> [The task]: A faithful, word-for-word transcription of all the data is what is needed.

--- START ---

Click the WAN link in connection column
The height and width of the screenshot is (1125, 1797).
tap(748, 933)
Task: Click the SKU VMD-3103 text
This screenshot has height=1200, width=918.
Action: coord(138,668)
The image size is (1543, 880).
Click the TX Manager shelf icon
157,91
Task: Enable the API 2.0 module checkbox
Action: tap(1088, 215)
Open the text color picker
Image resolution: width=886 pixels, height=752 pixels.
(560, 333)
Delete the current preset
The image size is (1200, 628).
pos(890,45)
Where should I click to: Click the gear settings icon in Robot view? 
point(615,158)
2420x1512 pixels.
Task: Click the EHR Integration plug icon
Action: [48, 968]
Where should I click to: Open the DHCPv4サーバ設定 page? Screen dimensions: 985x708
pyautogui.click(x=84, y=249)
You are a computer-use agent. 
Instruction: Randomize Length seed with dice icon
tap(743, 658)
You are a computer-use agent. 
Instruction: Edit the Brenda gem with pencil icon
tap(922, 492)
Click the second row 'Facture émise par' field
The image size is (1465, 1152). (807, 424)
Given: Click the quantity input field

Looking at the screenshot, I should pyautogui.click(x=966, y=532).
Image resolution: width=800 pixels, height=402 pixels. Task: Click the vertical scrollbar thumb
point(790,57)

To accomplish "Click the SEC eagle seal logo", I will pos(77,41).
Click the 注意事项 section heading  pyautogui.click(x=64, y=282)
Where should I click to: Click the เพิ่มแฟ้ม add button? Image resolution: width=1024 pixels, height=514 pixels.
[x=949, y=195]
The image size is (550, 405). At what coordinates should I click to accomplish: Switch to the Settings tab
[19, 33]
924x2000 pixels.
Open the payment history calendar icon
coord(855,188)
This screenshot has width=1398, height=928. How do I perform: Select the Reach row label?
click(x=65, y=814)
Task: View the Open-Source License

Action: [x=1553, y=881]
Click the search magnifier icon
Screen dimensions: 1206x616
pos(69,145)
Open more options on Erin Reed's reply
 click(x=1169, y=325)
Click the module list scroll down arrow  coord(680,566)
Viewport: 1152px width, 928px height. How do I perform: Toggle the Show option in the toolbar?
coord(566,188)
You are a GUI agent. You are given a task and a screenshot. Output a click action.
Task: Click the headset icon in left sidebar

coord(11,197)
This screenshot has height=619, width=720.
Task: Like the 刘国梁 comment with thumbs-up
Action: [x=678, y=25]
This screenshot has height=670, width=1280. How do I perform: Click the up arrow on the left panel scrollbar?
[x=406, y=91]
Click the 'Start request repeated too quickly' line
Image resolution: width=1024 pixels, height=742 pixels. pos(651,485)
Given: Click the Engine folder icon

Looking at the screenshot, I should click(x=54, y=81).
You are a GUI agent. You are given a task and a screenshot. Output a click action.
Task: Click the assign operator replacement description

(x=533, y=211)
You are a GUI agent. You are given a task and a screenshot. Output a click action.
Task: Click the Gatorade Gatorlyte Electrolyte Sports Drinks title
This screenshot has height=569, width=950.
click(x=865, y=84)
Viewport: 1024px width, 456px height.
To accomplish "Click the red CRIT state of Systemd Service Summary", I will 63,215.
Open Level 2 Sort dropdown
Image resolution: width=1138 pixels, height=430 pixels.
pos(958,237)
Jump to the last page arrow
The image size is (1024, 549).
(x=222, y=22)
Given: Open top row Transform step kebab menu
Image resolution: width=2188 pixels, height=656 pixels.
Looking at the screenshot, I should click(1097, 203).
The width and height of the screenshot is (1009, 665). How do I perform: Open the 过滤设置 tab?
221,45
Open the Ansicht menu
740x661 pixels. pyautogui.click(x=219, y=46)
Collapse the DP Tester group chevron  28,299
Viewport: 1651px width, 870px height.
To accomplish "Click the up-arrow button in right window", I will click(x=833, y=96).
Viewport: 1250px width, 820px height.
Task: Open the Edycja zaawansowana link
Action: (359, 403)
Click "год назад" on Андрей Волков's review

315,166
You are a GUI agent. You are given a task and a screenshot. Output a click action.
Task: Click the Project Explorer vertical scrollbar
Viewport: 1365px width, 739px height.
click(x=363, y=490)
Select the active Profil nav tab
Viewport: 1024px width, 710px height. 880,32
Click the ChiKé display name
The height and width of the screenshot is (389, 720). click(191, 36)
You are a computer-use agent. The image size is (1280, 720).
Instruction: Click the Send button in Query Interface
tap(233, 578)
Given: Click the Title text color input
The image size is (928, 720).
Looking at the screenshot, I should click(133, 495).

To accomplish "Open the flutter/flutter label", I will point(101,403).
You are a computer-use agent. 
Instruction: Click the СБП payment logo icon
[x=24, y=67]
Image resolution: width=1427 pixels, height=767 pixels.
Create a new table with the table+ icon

--- END ---

> [Written answer]:
Click the WAN link in connection column
The height and width of the screenshot is (1125, 1797).
tap(748, 933)
Task: Click the SKU VMD-3103 text
This screenshot has height=1200, width=918.
Action: coord(138,668)
The image size is (1543, 880).
Click the TX Manager shelf icon
157,91
Task: Enable the API 2.0 module checkbox
Action: tap(1088, 215)
Open the text color picker
Image resolution: width=886 pixels, height=752 pixels.
(560, 333)
Delete the current preset
The image size is (1200, 628).
pos(890,45)
Where should I click to: Click the gear settings icon in Robot view? 
point(615,158)
2420x1512 pixels.
Task: Click the EHR Integration plug icon
Action: [48, 968]
Where should I click to: Open the DHCPv4サーバ設定 page? Screen dimensions: 985x708
pyautogui.click(x=84, y=249)
You are a computer-use agent. 
Instruction: Randomize Length seed with dice icon
tap(743, 658)
You are a computer-use agent. 
Instruction: Edit the Brenda gem with pencil icon
tap(922, 492)
Click the second row 'Facture émise par' field
The image size is (1465, 1152). (807, 424)
Given: Click the quantity input field

Looking at the screenshot, I should pyautogui.click(x=966, y=532).
Image resolution: width=800 pixels, height=402 pixels. Task: Click the vertical scrollbar thumb
point(790,57)

To accomplish "Click the SEC eagle seal logo", I will pos(77,41).
Click the 注意事项 section heading  pyautogui.click(x=64, y=282)
Where should I click to: Click the เพิ่มแฟ้ม add button? Image resolution: width=1024 pixels, height=514 pixels.
[x=949, y=195]
The image size is (550, 405). At what coordinates should I click to accomplish: Switch to the Settings tab
[19, 33]
924x2000 pixels.
Open the payment history calendar icon
coord(855,188)
This screenshot has width=1398, height=928. How do I perform: Select the Reach row label?
click(x=65, y=814)
Task: View the Open-Source License

Action: [x=1553, y=881]
Click the search magnifier icon
Screen dimensions: 1206x616
pos(69,145)
Open more options on Erin Reed's reply
 click(x=1169, y=325)
Click the module list scroll down arrow  coord(680,566)
Viewport: 1152px width, 928px height. How do I perform: Toggle the Show option in the toolbar?
coord(566,188)
You are a GUI agent. You are given a task and a screenshot. Output a click action.
Task: Click the headset icon in left sidebar

coord(11,197)
This screenshot has height=619, width=720.
Task: Like the 刘国梁 comment with thumbs-up
Action: [x=678, y=25]
This screenshot has height=670, width=1280. How do I perform: Click the up arrow on the left panel scrollbar?
[x=406, y=91]
Click the 'Start request repeated too quickly' line
Image resolution: width=1024 pixels, height=742 pixels. pos(651,485)
Given: Click the Engine folder icon

Looking at the screenshot, I should click(x=54, y=81).
You are a GUI agent. You are given a task and a screenshot. Output a click action.
Task: Click the assign operator replacement description

(x=533, y=211)
You are a GUI agent. You are given a task and a screenshot. Output a click action.
Task: Click the Gatorade Gatorlyte Electrolyte Sports Drinks title
This screenshot has height=569, width=950.
click(x=865, y=84)
Viewport: 1024px width, 456px height.
To accomplish "Click the red CRIT state of Systemd Service Summary", I will 63,215.
Open Level 2 Sort dropdown
Image resolution: width=1138 pixels, height=430 pixels.
pos(958,237)
Jump to the last page arrow
The image size is (1024, 549).
(x=222, y=22)
Given: Open top row Transform step kebab menu
Image resolution: width=2188 pixels, height=656 pixels.
Looking at the screenshot, I should click(1097, 203).
The width and height of the screenshot is (1009, 665). How do I perform: Open the 过滤设置 tab?
221,45
Open the Ansicht menu
740x661 pixels. pyautogui.click(x=219, y=46)
Collapse the DP Tester group chevron  28,299
Viewport: 1651px width, 870px height.
To accomplish "Click the up-arrow button in right window", I will click(x=833, y=96).
Viewport: 1250px width, 820px height.
Task: Open the Edycja zaawansowana link
Action: (359, 403)
Click "год назад" on Андрей Волков's review

315,166
You are a GUI agent. You are given a task and a screenshot. Output a click action.
Task: Click the Project Explorer vertical scrollbar
Viewport: 1365px width, 739px height.
click(x=363, y=490)
Select the active Profil nav tab
Viewport: 1024px width, 710px height. 880,32
Click the ChiKé display name
The height and width of the screenshot is (389, 720). click(191, 36)
You are a computer-use agent. The image size is (1280, 720).
Instruction: Click the Send button in Query Interface
tap(233, 578)
Given: Click the Title text color input
The image size is (928, 720).
Looking at the screenshot, I should click(133, 495).

To accomplish "Open the flutter/flutter label", I will point(101,403).
You are a computer-use agent. 
Instruction: Click the СБП payment logo icon
[x=24, y=67]
Image resolution: width=1427 pixels, height=767 pixels.
Create a new table with the table+ icon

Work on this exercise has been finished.